**WORK TO BE COMPLETED**
Starting from the line with "Expand the available status dropdown", please copy exactly every line to the end of the listing, but not the pictures.

**DATA SUPPLIED**

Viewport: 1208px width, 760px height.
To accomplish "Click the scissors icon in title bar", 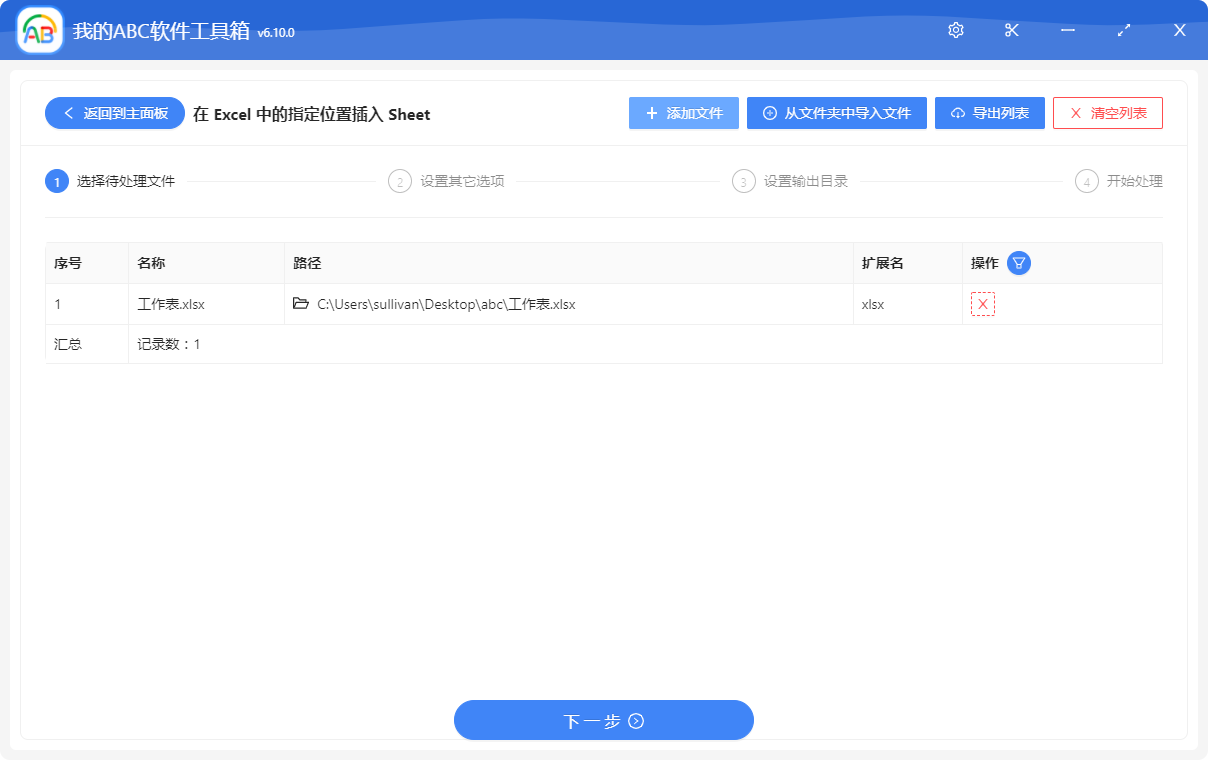I will 1012,30.
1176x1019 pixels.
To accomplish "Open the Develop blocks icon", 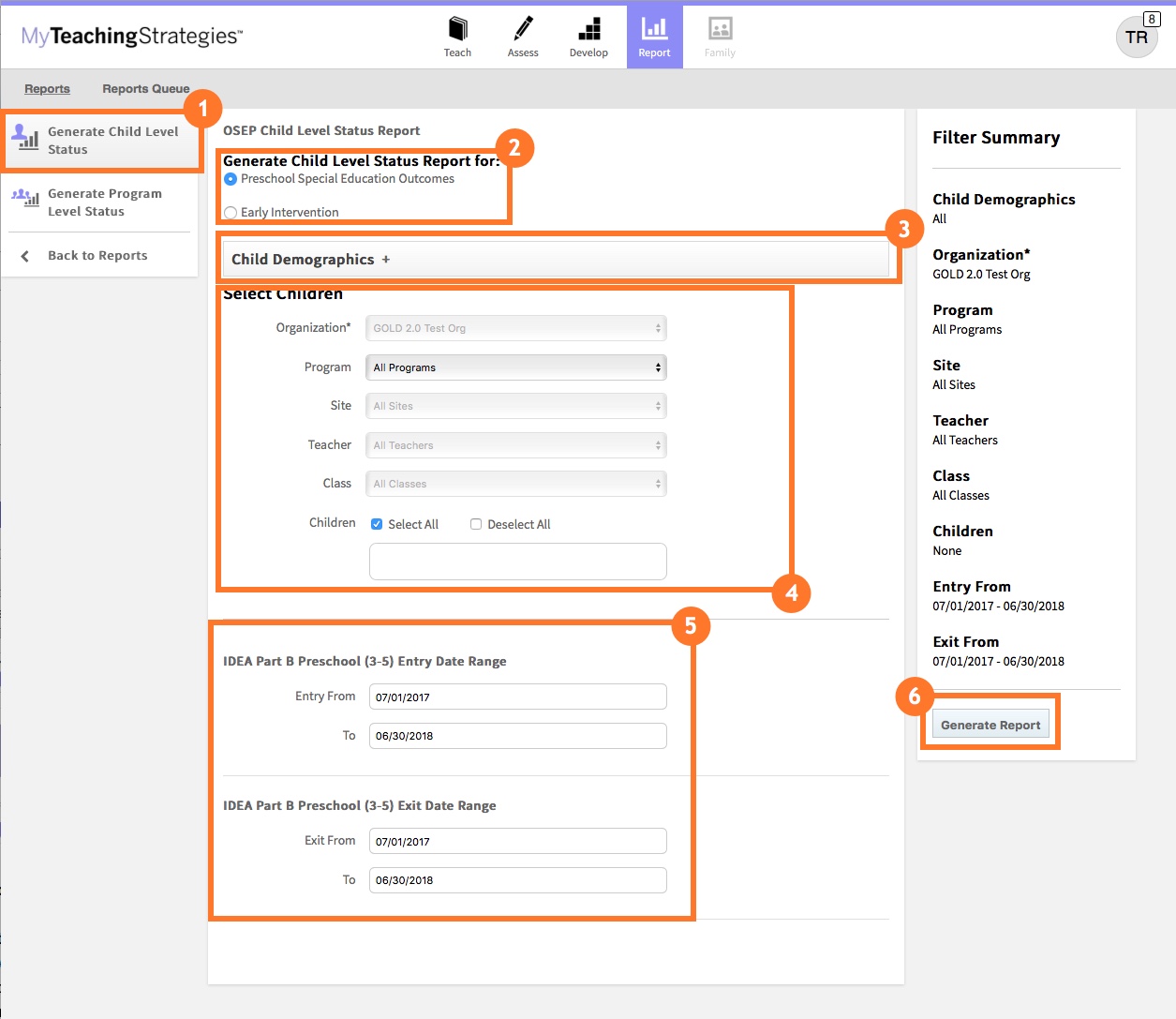I will (x=588, y=30).
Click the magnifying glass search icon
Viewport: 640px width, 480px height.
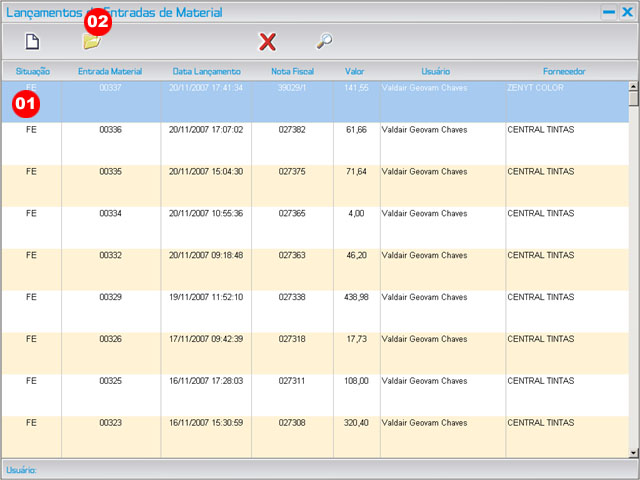324,42
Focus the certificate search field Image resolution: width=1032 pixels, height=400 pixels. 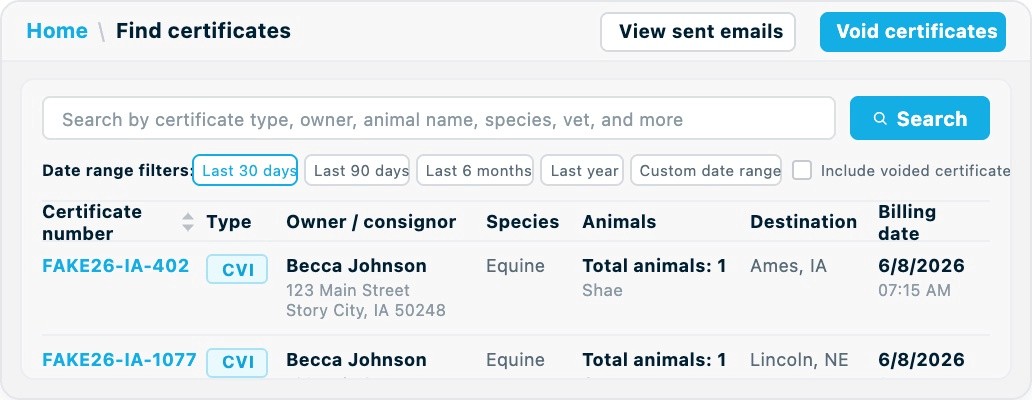pos(439,118)

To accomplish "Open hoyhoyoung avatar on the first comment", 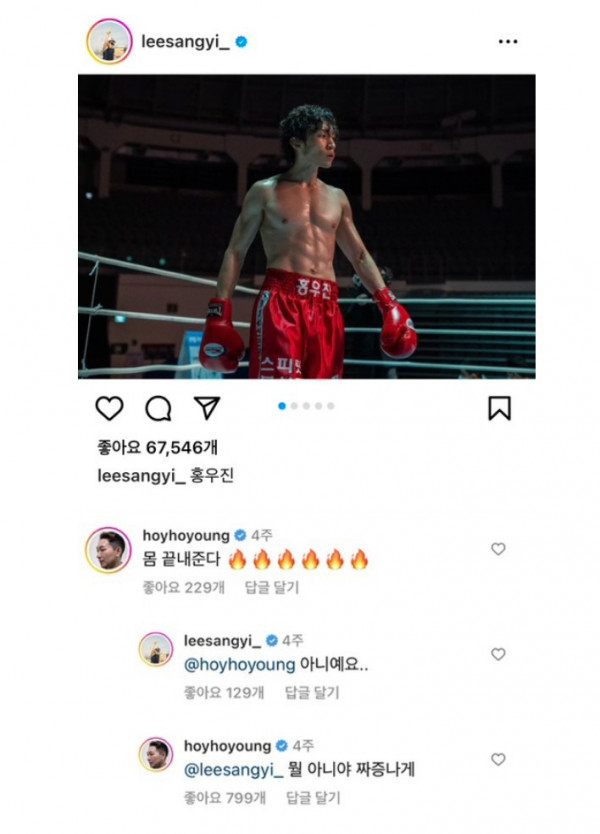I will (x=108, y=550).
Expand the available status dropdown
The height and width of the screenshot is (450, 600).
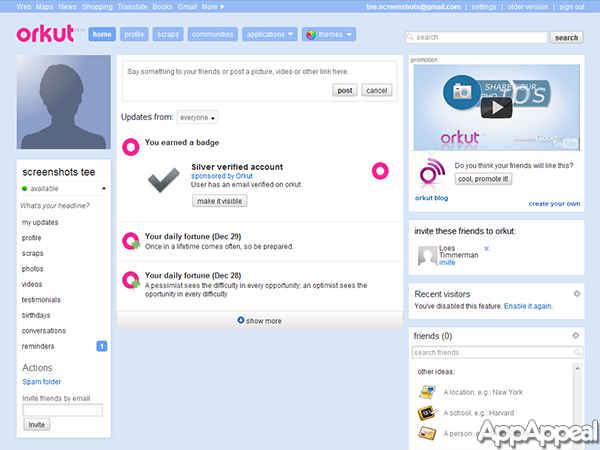click(x=103, y=188)
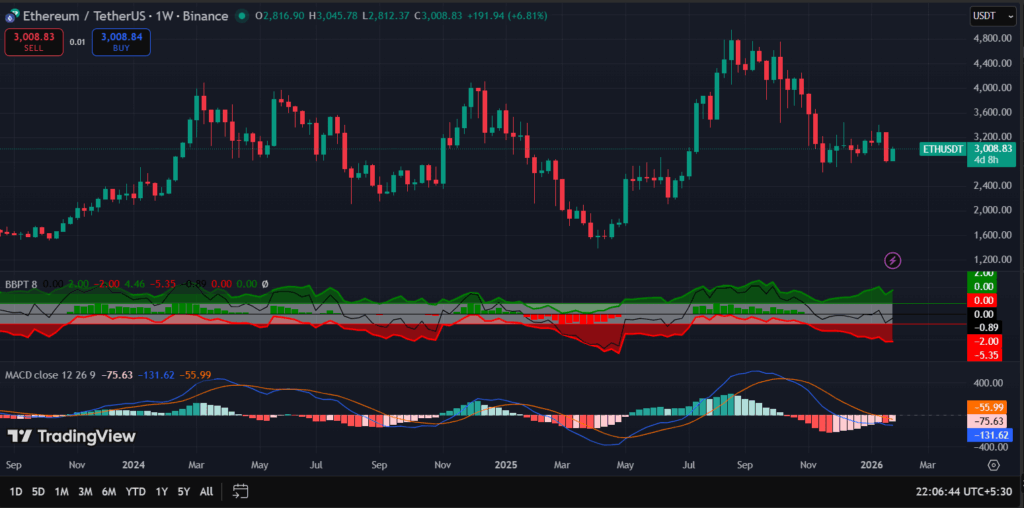The width and height of the screenshot is (1024, 508).
Task: Open the Go to date calendar icon
Action: point(240,491)
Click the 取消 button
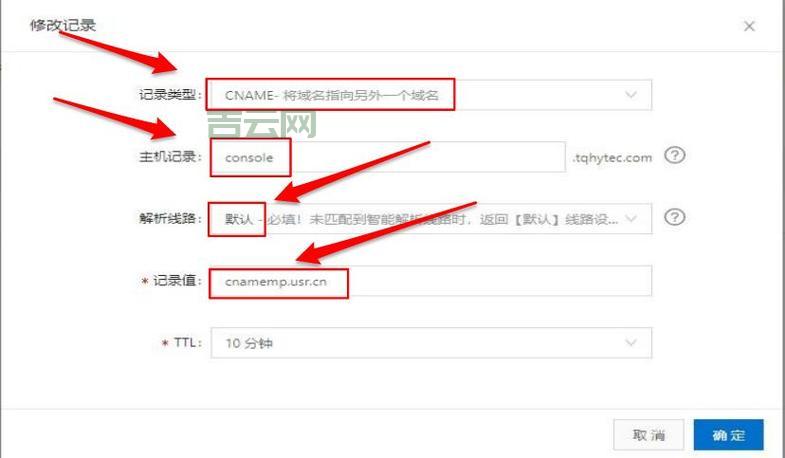 [x=648, y=435]
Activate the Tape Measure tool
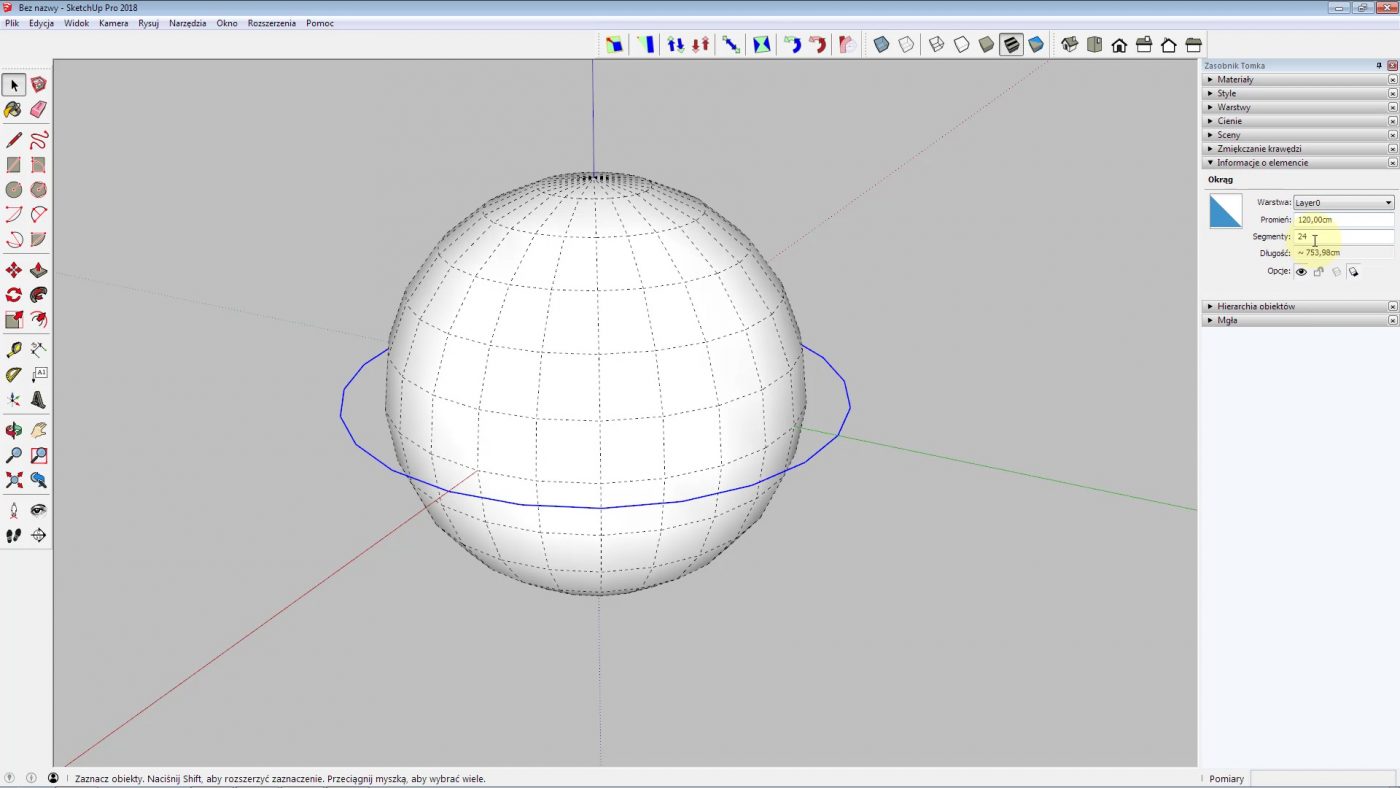This screenshot has width=1400, height=788. pyautogui.click(x=13, y=349)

**ANSWER BOX**
Expand the available status dropdown
The height and width of the screenshot is (450, 600).
click(x=103, y=188)
The width and height of the screenshot is (1024, 508).
Task: Open the Go to date calendar icon
Action: point(240,491)
Click the 取消 button
 [x=648, y=435]
Activate the Tape Measure tool
This screenshot has width=1400, height=788. pyautogui.click(x=13, y=349)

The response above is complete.